▸ **Records provided**:
....................

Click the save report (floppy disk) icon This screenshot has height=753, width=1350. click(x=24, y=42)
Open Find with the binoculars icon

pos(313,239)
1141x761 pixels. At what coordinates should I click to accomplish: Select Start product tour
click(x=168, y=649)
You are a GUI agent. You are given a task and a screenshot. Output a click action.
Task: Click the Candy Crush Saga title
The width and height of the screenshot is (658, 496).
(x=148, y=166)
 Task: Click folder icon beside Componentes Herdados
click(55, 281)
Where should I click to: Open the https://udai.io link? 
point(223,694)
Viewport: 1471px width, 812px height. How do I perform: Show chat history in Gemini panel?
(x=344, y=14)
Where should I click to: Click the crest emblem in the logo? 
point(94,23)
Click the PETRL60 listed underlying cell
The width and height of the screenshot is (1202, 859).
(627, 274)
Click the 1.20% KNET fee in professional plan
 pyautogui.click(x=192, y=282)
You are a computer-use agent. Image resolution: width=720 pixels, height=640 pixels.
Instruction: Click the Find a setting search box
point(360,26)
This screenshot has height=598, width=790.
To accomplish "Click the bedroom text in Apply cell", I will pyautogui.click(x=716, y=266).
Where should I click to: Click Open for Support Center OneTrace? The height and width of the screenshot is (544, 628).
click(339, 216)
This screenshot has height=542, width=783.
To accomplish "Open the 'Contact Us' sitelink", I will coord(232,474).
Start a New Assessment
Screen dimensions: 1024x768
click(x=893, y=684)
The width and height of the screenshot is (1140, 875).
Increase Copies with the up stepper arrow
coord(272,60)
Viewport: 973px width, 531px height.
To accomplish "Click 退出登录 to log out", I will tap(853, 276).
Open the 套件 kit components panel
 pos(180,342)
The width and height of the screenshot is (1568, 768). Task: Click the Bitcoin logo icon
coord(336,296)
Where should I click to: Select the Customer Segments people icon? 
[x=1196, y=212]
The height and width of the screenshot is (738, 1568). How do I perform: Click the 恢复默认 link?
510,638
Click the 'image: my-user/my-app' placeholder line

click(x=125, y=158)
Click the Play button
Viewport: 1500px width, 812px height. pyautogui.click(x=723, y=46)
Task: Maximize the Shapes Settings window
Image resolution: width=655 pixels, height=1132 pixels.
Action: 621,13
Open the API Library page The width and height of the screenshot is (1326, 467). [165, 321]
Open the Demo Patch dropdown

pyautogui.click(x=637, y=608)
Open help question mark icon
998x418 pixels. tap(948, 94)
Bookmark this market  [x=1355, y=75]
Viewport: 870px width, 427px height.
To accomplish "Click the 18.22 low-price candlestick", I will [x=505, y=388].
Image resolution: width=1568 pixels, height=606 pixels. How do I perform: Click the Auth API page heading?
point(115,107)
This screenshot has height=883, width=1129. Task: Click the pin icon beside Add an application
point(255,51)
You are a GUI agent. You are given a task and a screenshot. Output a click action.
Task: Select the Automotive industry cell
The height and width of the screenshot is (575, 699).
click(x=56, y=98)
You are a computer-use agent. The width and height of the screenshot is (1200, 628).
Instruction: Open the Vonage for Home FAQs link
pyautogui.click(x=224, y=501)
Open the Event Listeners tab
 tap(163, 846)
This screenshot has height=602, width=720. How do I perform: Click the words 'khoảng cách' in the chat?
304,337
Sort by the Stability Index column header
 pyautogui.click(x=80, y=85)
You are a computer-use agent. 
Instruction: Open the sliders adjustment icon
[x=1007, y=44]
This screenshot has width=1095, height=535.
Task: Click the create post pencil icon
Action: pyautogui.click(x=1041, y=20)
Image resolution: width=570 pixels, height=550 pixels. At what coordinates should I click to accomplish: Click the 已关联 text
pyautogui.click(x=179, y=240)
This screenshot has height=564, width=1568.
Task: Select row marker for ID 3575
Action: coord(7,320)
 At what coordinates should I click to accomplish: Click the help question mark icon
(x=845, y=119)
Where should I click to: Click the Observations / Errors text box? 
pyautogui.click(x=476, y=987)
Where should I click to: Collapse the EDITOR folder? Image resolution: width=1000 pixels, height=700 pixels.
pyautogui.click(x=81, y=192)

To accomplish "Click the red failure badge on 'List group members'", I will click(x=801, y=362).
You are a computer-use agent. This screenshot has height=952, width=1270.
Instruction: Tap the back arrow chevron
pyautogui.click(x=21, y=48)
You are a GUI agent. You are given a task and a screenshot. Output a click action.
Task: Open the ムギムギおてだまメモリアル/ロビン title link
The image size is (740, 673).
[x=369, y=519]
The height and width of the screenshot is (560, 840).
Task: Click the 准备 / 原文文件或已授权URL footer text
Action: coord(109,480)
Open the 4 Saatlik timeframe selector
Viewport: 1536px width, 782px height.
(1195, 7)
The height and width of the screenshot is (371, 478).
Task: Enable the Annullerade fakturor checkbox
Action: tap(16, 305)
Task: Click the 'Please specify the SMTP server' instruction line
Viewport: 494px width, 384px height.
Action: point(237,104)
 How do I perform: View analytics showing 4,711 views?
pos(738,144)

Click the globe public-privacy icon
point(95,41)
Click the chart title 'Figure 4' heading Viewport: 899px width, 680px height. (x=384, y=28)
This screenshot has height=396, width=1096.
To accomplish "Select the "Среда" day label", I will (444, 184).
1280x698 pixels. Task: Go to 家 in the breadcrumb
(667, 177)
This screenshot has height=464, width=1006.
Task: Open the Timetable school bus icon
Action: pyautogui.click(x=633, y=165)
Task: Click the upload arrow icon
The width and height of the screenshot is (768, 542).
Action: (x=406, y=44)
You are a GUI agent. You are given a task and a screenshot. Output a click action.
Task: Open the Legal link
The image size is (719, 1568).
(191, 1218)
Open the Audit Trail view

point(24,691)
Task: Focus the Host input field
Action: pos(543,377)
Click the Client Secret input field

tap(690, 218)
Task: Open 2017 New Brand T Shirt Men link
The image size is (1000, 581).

....................

▸ **Exercise directions**:
Find the word "computer" in the data and copy out each line where it turns up.

▸ **Exercise solution**:
You are a computer-use agent. Image resolution: width=720 pixels, height=640 pixels.
You are a computer-use agent. The width and height of the screenshot is (1200, 628).
You are a computer-use agent. 
You are a computer-use agent. This screenshot has height=952, width=1270.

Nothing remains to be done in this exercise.